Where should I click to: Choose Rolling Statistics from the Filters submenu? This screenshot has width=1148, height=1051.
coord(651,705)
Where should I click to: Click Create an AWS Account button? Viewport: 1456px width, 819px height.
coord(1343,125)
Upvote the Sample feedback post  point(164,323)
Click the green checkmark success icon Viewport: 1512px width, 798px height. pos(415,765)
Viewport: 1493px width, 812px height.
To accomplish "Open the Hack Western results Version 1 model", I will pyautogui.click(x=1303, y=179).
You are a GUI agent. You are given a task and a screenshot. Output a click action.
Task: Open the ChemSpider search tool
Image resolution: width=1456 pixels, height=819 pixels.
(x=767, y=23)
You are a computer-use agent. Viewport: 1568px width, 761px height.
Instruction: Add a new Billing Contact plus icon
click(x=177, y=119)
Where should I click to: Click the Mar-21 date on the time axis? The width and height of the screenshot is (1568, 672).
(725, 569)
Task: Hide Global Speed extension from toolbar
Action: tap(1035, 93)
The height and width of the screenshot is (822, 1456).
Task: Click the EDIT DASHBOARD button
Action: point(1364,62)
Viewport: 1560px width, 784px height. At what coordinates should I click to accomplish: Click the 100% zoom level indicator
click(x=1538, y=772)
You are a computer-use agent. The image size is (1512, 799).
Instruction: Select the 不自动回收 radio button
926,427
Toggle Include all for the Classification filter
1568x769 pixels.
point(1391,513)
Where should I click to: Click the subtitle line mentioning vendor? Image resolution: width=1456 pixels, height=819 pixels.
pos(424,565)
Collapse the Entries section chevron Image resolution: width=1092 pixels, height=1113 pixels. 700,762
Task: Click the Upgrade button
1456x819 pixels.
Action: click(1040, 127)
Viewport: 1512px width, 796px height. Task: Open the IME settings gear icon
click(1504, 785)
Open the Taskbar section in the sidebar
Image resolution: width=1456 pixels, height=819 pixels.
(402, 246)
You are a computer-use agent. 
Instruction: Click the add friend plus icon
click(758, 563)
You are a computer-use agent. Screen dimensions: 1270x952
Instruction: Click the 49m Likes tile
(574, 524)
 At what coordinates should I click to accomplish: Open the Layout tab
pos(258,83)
◆ ◆ ◆ ◆
What to do:
The lines you need are those with the word "agent"; list them from the entries.

Answer box:
You are a GUI agent. You are given a task and a screenshot. Output a click action.
You are a computer-use agent. Viewport: 1568px width, 761px height.
You are a computer-use agent. The image size is (1512, 799).
You are a computer-use agent. 
You are a computer-use agent. Screen dimensions: 1270x952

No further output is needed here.